Pourquoi les Chinois brandissent une feuille de papier vierge contre Xi Jinping : le symbole a déjà été vu à Hong Kong et à Moscou.

Xi Jinping s’est attaqué à la suprématie mondiale de la Chine il y a tout juste un mois, lors du 20e congrès du parti communiste, qui a entériné sa ligne dure et l’a confirmé dans son rôle d’empereur. Aujourd’hui, le régime est incapable de contenir les protestations historiques contre la politique du “zéro Covid”, qui ont fini par désigner Xi. Ils ont un élément déclencheur, à savoir la mort, jeudi dernier, de dix personnes dans l’incendie d’un bâtiment confiné de la ville d’Urumqi, et un symbole : les papiers vierges.

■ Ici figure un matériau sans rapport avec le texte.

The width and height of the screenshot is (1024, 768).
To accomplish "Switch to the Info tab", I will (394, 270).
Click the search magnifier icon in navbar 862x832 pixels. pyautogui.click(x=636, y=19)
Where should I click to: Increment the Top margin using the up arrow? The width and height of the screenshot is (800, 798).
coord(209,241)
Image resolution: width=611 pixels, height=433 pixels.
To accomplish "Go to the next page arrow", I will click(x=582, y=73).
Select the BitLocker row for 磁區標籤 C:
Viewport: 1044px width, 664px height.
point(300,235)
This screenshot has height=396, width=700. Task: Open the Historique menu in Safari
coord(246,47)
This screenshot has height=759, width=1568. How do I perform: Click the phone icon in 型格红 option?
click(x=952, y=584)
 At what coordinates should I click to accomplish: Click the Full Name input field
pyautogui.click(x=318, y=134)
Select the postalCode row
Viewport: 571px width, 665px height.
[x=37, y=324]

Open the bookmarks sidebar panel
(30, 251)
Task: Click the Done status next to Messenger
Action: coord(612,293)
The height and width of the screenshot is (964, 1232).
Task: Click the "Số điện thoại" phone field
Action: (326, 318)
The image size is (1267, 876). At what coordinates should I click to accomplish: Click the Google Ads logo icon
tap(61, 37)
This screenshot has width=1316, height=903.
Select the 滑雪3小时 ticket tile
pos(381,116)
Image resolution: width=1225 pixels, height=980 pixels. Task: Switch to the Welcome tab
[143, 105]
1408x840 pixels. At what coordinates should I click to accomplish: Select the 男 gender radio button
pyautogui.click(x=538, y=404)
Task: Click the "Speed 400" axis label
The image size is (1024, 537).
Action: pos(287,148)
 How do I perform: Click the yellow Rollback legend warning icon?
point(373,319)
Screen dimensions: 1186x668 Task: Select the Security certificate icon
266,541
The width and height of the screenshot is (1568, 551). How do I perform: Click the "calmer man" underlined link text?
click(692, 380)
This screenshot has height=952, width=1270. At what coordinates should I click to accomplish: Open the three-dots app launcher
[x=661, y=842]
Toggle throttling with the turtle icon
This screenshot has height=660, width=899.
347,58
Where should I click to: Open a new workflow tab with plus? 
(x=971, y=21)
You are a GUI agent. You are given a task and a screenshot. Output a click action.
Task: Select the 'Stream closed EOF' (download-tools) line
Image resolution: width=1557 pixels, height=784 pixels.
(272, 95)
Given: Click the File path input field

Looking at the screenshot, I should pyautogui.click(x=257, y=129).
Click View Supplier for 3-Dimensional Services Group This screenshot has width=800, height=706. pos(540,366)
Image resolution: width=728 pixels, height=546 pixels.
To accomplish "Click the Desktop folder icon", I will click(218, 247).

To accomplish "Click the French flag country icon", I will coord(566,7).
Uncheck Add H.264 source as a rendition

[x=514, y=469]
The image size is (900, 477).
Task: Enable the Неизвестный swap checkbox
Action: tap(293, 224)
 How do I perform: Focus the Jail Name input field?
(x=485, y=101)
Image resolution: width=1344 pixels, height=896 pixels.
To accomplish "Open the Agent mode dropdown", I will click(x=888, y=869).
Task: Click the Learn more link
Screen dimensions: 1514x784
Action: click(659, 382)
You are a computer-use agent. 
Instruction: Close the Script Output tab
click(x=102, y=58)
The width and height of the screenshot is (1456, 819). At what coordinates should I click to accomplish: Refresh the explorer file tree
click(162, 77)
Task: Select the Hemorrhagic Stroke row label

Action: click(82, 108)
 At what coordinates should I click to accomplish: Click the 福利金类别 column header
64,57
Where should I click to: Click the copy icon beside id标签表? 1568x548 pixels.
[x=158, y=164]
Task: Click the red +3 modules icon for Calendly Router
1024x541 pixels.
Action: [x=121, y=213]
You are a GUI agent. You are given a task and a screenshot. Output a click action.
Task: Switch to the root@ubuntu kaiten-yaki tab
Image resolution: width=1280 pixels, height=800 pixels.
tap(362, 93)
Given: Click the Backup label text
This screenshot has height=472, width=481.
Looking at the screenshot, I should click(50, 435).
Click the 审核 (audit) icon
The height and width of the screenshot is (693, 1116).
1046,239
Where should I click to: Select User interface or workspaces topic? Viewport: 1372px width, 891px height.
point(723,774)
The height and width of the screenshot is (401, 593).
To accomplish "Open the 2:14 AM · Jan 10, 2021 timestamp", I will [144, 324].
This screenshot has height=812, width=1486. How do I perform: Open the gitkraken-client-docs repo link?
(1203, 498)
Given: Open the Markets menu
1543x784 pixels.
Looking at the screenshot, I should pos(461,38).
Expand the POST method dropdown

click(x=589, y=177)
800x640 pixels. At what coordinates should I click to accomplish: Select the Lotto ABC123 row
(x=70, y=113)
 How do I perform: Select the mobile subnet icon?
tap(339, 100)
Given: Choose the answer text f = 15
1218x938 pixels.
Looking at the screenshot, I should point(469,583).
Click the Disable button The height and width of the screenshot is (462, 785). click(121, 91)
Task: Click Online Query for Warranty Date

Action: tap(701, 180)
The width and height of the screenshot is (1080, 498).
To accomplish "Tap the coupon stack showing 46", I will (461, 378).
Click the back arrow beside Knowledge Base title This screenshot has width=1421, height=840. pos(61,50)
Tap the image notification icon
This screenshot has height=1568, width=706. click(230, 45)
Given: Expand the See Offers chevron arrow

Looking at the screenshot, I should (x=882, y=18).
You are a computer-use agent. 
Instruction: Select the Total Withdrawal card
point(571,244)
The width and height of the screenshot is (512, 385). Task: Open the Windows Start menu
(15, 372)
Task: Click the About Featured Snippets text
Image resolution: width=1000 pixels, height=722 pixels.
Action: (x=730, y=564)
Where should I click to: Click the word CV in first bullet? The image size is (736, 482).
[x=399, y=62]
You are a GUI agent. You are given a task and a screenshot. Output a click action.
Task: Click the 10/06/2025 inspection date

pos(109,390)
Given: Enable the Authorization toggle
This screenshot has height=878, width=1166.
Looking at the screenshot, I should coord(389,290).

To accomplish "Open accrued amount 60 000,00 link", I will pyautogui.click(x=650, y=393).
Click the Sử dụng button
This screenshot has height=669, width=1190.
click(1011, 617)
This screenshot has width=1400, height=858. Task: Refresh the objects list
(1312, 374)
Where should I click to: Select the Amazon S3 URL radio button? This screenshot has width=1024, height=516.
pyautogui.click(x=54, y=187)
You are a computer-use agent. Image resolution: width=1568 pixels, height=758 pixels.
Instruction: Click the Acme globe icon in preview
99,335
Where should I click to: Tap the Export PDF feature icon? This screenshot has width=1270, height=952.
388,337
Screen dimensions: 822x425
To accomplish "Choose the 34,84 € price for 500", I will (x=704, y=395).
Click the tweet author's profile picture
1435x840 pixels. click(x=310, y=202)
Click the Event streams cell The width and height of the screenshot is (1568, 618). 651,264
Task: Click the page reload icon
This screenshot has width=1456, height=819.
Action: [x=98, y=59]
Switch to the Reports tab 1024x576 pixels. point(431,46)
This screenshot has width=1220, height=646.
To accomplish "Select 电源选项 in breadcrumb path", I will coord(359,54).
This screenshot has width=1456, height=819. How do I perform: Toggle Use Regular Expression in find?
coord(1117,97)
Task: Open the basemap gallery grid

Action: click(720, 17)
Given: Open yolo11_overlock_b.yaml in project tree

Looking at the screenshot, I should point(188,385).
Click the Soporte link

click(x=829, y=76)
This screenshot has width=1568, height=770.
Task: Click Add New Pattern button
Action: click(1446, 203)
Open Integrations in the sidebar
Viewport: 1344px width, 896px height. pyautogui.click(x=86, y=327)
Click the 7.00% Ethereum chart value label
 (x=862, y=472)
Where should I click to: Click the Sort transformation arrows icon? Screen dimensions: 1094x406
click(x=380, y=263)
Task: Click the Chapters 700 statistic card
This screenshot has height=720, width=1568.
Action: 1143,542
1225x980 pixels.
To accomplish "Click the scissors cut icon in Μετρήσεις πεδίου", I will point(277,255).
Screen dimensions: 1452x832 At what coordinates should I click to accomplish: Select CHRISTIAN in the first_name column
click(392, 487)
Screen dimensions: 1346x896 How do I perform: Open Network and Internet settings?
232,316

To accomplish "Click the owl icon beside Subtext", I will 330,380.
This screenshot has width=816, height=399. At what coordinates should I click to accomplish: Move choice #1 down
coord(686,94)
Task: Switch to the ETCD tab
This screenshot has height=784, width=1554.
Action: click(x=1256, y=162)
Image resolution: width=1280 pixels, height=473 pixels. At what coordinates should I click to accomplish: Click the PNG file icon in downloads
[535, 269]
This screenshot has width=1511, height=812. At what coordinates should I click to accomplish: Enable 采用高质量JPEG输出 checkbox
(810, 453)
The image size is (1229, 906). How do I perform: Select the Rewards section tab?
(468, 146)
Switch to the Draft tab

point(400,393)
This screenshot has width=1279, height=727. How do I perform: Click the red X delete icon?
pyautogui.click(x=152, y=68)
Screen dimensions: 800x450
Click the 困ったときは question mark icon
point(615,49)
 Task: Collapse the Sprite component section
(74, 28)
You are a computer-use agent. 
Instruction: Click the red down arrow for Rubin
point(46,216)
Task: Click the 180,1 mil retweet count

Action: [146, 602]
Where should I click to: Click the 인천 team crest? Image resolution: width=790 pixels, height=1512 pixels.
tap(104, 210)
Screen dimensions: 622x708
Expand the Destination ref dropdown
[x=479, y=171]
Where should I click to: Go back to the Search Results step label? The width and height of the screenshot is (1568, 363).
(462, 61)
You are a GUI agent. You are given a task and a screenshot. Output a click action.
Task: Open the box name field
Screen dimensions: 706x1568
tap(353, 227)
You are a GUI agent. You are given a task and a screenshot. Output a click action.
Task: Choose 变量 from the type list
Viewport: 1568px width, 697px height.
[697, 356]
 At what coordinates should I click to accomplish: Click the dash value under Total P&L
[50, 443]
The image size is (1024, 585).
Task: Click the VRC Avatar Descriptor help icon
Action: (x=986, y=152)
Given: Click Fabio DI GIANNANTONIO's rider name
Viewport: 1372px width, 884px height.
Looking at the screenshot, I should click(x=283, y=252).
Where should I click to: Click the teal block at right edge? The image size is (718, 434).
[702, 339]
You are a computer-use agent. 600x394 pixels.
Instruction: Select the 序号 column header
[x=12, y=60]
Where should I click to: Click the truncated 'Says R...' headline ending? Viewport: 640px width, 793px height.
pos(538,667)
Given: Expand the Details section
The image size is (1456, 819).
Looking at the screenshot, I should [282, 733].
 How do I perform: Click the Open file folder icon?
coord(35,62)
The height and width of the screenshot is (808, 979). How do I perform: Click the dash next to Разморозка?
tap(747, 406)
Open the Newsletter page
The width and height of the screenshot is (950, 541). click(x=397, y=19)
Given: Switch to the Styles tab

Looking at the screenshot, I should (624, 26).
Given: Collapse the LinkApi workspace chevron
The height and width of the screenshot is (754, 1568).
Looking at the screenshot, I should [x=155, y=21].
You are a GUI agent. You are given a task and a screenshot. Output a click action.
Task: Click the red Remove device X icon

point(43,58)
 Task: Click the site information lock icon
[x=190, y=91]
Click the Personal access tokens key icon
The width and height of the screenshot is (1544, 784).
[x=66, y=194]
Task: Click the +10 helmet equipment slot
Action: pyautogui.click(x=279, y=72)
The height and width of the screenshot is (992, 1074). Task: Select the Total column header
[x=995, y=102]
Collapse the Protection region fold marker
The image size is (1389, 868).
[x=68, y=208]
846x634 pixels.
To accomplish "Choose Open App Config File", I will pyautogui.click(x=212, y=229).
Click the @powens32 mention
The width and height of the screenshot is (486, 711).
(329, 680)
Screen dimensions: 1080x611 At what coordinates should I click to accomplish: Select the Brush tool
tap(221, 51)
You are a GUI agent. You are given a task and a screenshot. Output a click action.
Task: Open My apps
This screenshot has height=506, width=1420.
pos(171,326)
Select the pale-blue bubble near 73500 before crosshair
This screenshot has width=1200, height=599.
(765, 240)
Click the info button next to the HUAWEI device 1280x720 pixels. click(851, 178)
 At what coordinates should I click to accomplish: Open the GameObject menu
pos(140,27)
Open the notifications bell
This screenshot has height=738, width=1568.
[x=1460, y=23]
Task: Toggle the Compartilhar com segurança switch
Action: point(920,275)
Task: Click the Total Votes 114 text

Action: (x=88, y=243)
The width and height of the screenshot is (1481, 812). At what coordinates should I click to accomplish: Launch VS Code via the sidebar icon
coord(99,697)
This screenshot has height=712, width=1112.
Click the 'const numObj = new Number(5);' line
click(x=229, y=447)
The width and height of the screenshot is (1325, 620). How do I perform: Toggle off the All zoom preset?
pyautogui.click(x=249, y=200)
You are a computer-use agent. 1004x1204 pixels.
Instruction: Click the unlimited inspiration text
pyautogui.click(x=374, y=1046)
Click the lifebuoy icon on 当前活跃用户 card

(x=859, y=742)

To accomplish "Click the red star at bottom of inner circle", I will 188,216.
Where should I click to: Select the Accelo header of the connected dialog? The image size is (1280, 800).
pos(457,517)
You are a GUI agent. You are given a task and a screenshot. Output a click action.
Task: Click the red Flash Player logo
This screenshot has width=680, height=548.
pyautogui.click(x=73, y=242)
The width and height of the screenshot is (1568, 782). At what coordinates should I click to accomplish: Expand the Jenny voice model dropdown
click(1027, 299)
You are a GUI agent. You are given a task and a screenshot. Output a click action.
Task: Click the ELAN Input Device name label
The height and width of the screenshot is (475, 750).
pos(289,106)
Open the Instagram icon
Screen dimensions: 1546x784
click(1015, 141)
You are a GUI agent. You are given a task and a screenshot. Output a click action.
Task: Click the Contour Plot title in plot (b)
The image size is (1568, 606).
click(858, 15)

Ces papiers vierges sont chargés de sens. Ils ont déjà été utilisés par de courageux manifestants à Moscou aux premiers jours de l’invasion de l’Ukraine, et avant cela par des activistes à Hong Kong en 2020 contre sa nouvelle loi sur la sécurité nationale. Aucune proclamation n’a été lue sur les pancartes afin de contourner la censure, mais ils ont tout de même été battus ou arrêtés. On les voit maintenant dans les mains d’étudiants sur des campus comme celui de Nanjing ou dans les rues de Pékin, Shanghai ou Wuhan, où la pandémie est apparue.
Avec des filtres, mais ils accèdent à l’information, et ces jours-ci, ils voient, par exemple, des images de la Coupe du monde de football au Qatar, où les supporters et les athlètes du monde entier vivent ensemble sans masques, sans contrôles. Des millions de personnes regardent cela enfermées chez elles, en raison du nombre de personnes infectées chaque jour, actuellement environ 40 000, dont 90 % sont asymptomatiques, sur une population de 1,4 milliard d’habitants. Les autres regardent tandis qu’ils continuent à vivre en 2020.
Le ras-le-bol semble avoir été long à venir, mais la peur pourrait. Il le pouvait jusqu’à ce que l’étincelle se déclenche, puis la contagion est arrivée, et les manifestations se multiplient. Il n’y a aucune certitude que la mort de 10 personnes à Urumqi soit due aux restrictions, mais de simples spéculations ont déclenché l’affaire, ce qui montre l’état d’esprit de la population dans un pays où s’écarter de la loi coûte cher, même s’il s’agit simplement de l’exercice de droits fondamentaux.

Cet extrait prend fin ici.